Rugby AU CEO Raelene Castle and NSW Rugby CEO Andrew Hore met with Folau and his manager, Isaac Moses, on Tuesday morning over a controversial Instagram comment, in which he suggested God's plan for gay people was "HELL unless they repent and turn to God."
Castle said the meeting was just the beginning of the discussion, with Folau not making any firm commitment to refrain from posting similar comments in the future.
"This is a difficult issue when you think you're trying to combine religious beliefs, freedom of speech, inclusion, respect and the use of social media," she said.
"When you try and bring all those things together, that's a very difficult place for this to be, and interestingly, I know there'll be a lot of other sports out there looking to see how this plays out, to see how we work though this particular issue.
"Where we've got to is Israel's presented his situation to us and where his views are and his beliefs are and we're proud of the fact that he's a strong believer and he's prepared to stand up for what he believes in and we want athletes in our code that are prepared to do that and that's really important.
"But at the same time Rugby Australia's also got a policy in a position of inclusion and using social media with respect.
"So that's where we shared stories and we shared ideas and we shared positions and both of us recognise that what we want is a situation where we use our social media platforms in a respectful and positive way.
"We've shared those, we've had that discussion and now both of us are going to go away and continue that dialogue to work through how we continue to use our social media platforms in a way that can ensure that all of our stakeholders are respected in the use of that social media place."
Though Castle said both sides shared their respective viewpoints in the meeting, Folau had time to think about balancing staying strong to his faith and expressing it in a 'respectful way'.
"Israel's gone away to think about that because for him, he's proud of what he is and what he stands for, so he wants to make sure that we are not asking him to compromise his beliefs," Castle said.
"But at the same time, very much we explained to him that this is challenging for us and any comment he makes - and he doesn't want to be disrespectful or offend people - but how can he find a way that makes sure he's not disrespectful but it doesn't compromise his own personal beliefs.
Folau has polarised opinion with his views on homosexuality, and Rugby Australia has distanced itself from his views, pointing to its own inclusion policy as its stance on issue.
His comments have been problematic for his employer, particularly in the wake of the organisation's marketing campaign, #PartofMore, that celebrates rugby's diversity.
The 29-year-old tweeted a bible verse on Sunday night, reaffirming his position and seemingly portraying himself as a persecuted party in the situation.
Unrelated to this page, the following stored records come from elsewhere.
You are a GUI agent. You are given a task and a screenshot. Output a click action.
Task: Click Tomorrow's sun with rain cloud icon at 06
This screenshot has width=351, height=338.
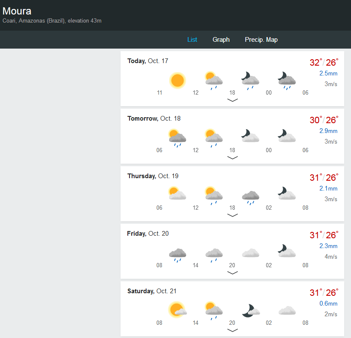[x=177, y=138]
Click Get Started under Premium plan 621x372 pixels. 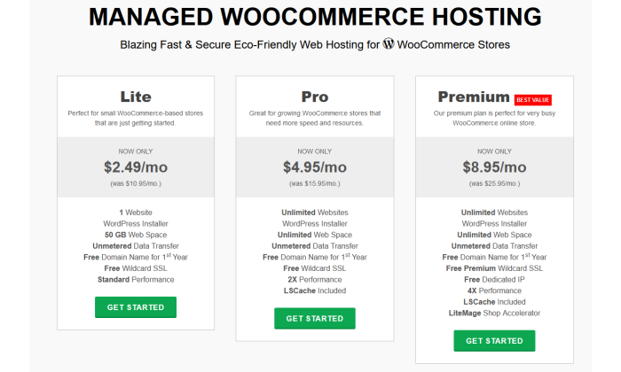pos(494,341)
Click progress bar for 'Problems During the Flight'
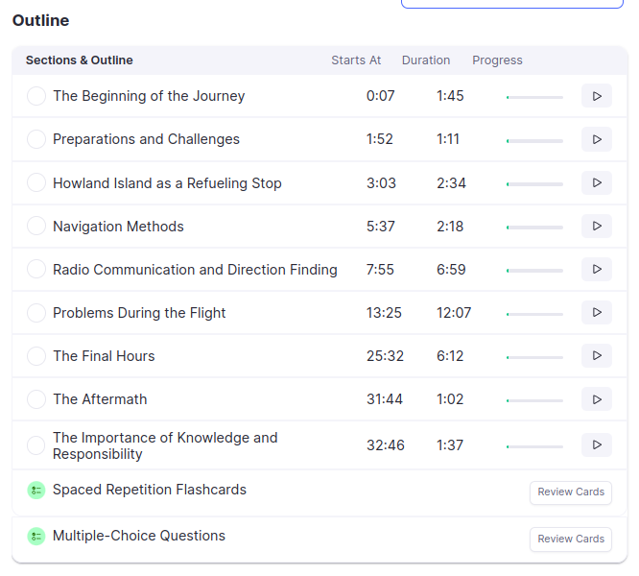The width and height of the screenshot is (639, 576). click(x=534, y=313)
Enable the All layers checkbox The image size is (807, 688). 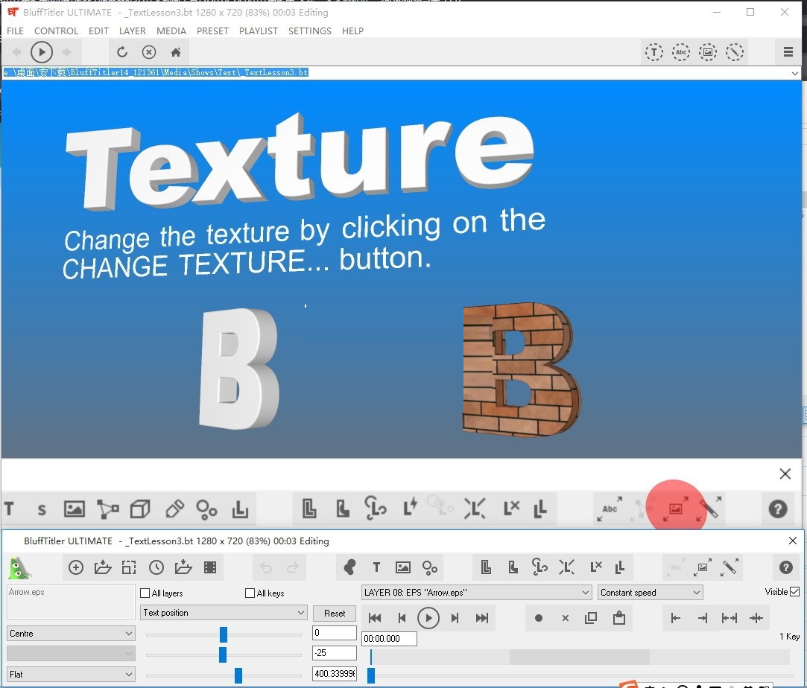point(145,593)
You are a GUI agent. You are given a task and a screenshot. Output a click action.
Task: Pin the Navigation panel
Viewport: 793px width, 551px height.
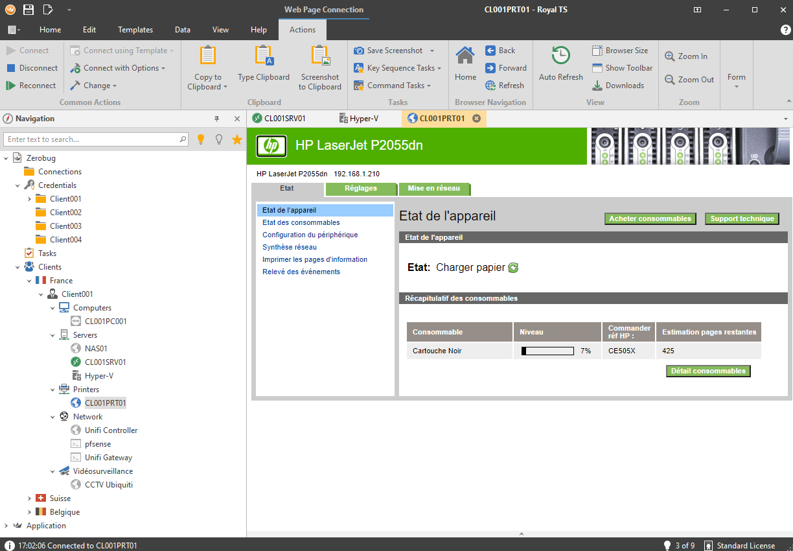217,119
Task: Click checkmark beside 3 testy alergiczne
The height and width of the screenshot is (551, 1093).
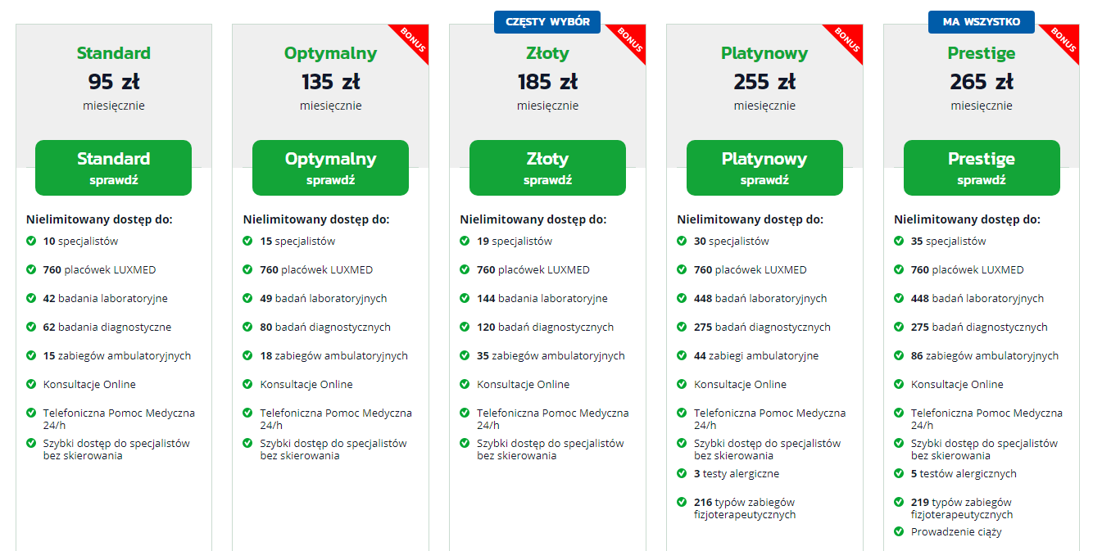Action: [x=683, y=473]
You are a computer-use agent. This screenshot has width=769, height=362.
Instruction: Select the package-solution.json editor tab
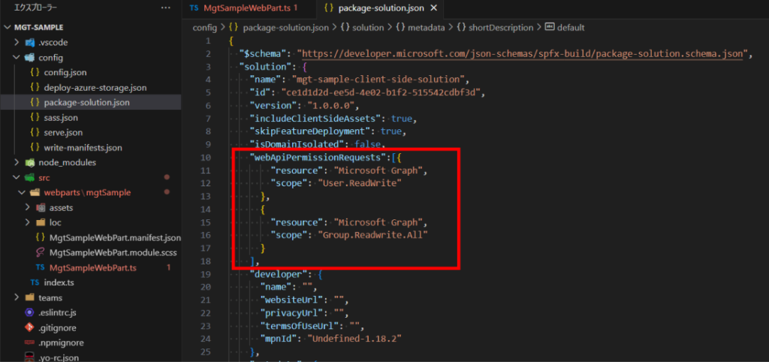tap(380, 8)
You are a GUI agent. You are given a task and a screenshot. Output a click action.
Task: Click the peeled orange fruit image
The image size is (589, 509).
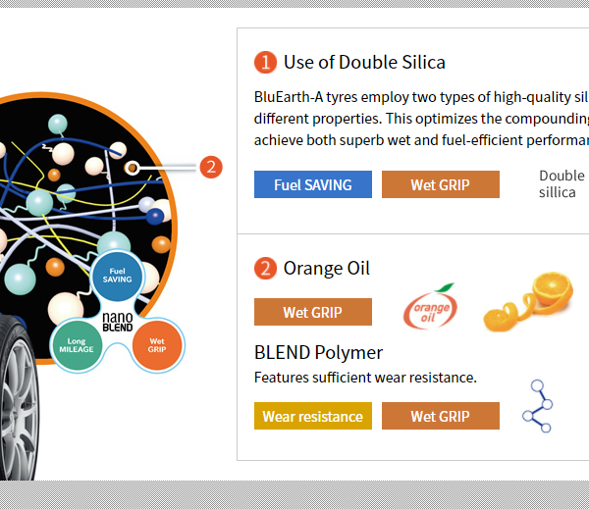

Folau, a devout Christian, voiced his opposition to same-sex marriage in September last year, though his comments then were prefaced with the phrase, 'I love and respect all people and their opinions'.
I love and respect all people for who they are and their opinions. but personally, I will not support gay marriage.✌❤🙏— Israel Folau (@IzzyFolau) September 13, 2017
Despite the furore that has swept up in the past week, Castle said the issue did not affect the sport's desire to retain him for 2019, with the fullback off contract at the end of the year.
"We're in a negoitation with Israel to extend and we'd really like him to stay in rugby, that's hugely important to us," she said.
"He's a great player, he's delivered some great outcomes for us and he's been a really strong role model in the Pasifika community and we would like to see that he stays in rugby but we also know that he's an athlete that is in demand and rthere's going to be other people looking to try and move him.
"So, we'll certainly be putting our best foot forward to make sure he stays in rugby."
Waratahs assistant Chris Malone said the Folau controversy hadn't distracted the Waratahs ahead of a vital clash with the Reds, confident the star would be able to slot straight back into the NSW environment once he returns from a hamstring injury, set to keep him out for another three weeks.
"He's a genius footballer and a great guy,' he said.
"We want to see him back on the park in a couple of weeks time when he gets back from injury.
"We didn't have Israel on the weekend, we played a big game that we needed to win, away, and now we get the chance to come home and play the Reds at the Sydney Cricket Ground in what's going to be a huge night, so that really has to be our concentration."